INVESTIRE IN EGITTO? SECONDO IL SOLE 24 ORE PROBABILMENTE SI
21 febbraio 2011 1 commento
Fonte: Guido Tabellini per www.ilsole24ore.com
Fino a un mese fa, alcune banche di investimento si chiedevano se l’Egitto dovesse essere incluso tra i Bric, i paesi emergenti con le migliori prospettive economiche. Nei tre anni precedenti la crisi finanziaria mondiale, l’Egitto era cresciuto in media del 7% all’anno, e negli ultimi due trimestri la crescita era tornata intorno al 5,5 per cento. Secondo la banca spagnola Bbva, l’economia egiziana avrebbe presto superato quella del Sudafrica, per diventare la più grande economia del continente africano entro il 2013. E ora?

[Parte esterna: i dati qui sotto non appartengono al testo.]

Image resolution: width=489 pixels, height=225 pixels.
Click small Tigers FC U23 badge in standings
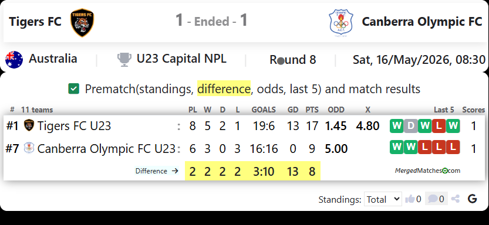(29, 125)
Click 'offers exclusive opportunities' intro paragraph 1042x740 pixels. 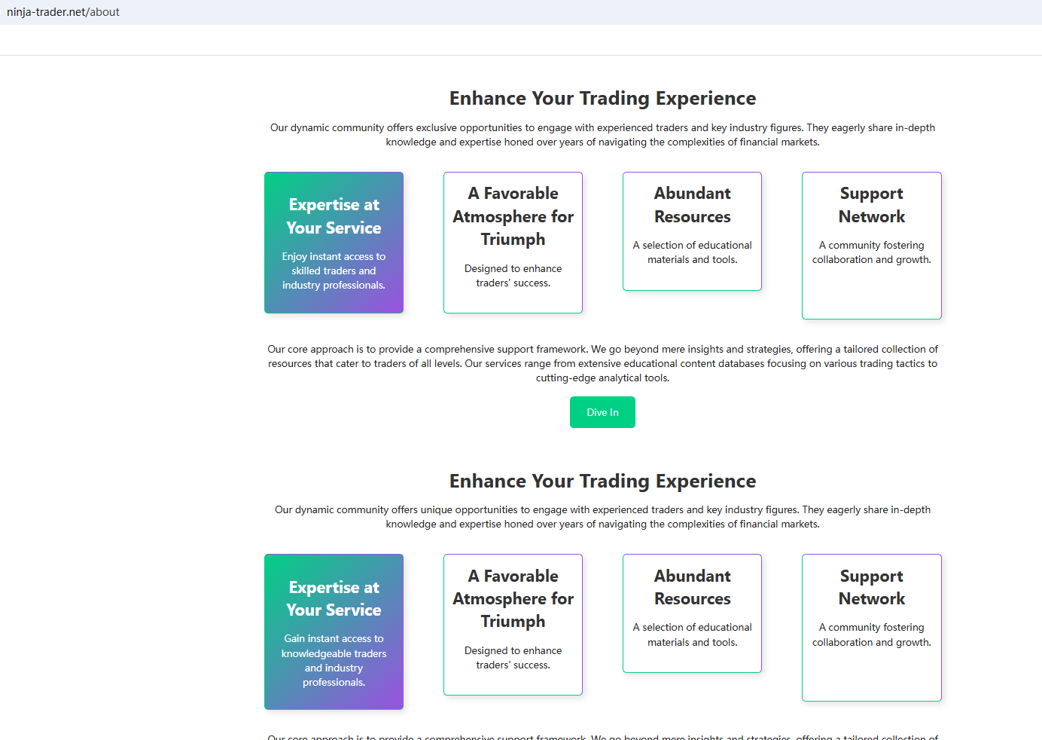(602, 135)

Vi sono due incognite. Il primo interrogativo riguarda la transizione politica. Come sarà il nuovo regime? Sarà più simile all’Iran o alla Turchia? O magari al Pakistan? È ancora troppo presto per rispondere. Tuttavia il livello di sviluppo economico, la vicinanza geografica all’Europa, i legami economici e culturali con l’Occidente, il comportamento seguito finora dai militari, rendono probabile una genuina e significativa trasformazione verso un regime democratico, in cui i cittadini scelgono chi esercita il potere politico nell’ambito di procedure aperte e competitive.

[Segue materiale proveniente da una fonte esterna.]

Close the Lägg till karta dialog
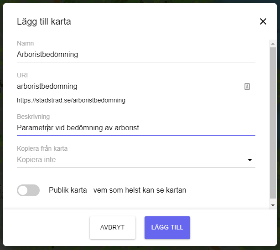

L a seconda incognita riguarda gli effetti economici della democrazia. Se davvero l’Egitto riuscirà a diventare un regime democratico, ciò contribuirà a rinforzare o invece a indebolire le prospettive di sviluppo economico? Anche qui la risposta è tutt’altro che certa. In molti hanno studiato le conseguenze economiche delle transizioni democratiche. Tipicamente, gli anni della transizione sono accompagnati da turbolenze economiche, con un rallentamento della crescita. Ciò è la conseguenza inevitabile dell’interruzione dell’attività produttiva e dell’incertezza che accompagna le trasformazioni politiche. Dopo qualche anno, l’instaurarsi della democrazia porta in media a un’accelerazione dello sviluppo economico, a un tasso di crescita anche superiore a quello precedente il cambiamento di regime. Tuttavia, l’esito è molto diverso a seconda delle situazioni e del contesto economico.
Una variabile importante nel determinare l’effetto delle transizioni democratiche è il grado di apertura dell’economia alle forze di mercato nel momento della transizione. Se la trasformazione politica avviene in un contesto di controllo statale dell’economia, prevalgono gli aspetti negativi: la democrazia accentua l’instabilità economica. Se invece l’economia è aperta agli scambi con l’estero, integrata nell’economia mondiale, e se la concorrenza e i diritti di proprietà sono ben tutelati, allora la transizione democratica riesce a dare un forte ulteriore impulso allo sviluppo economico.
Da questo punto di vista, l’Egitto non è paragonabile ai paesi asiatici, dove l’economia di mercato funziona con grande efficacia. Tuttavia, l’apertura dell’economia egiziana agli scambi con l’estero e la sua integrazione nell’economia mondiale non sono un fatto recente. Inoltre, liberalizzazioni e privatizzazioni si sono intensificate negli ultimi anni. Tutto questo lascia ben sperare circa il futuro economico di un Egitto democratico (un discorso analogo vale anche nei confronti della Tunisia).
L’evidenza empirica rivela anche un altro nesso: quello tra liberalizzazioni economiche e liberalizzazioni politiche. L’apertura dell’economia al commercio estero e alle forze di mercato rende più probabile la transizione verso regimi democratici. Da questo punto di vista, non è sorprendente che la democrazia nel mondo arabo cerchi di spuntare proprio nei paesi, come Egitto e Tunisia, che prima di altri avevano imboccato la strada delle liberalizzazioni economiche.
Ciò pone i regimi autocratici degli altri paesi arabi di fronte a un dilemma: per facilitare lo sviluppo economico e la crescita dell’occupazione, essi dovrebbero aprire le loro economie alle forze di mercato. Ma così facendo, essi pongono le basi per la fine del loro potere politico. Non è un caso se molti paesi arabi, di fronte agli eventi di questi giorni, sono andati nella direzione opposta, aumentando la presenza dello Stato nell’economia attraverso l’espansione di sussidi e prezzi controllati, e assunzioni nel settore pubblico. Queste misure populiste e assistenziali possono effettivamente allungare la sopravvivenza dei regimi autocratici. Purtroppo ciò avviene a scapito del vero benessere economico dei cittadini.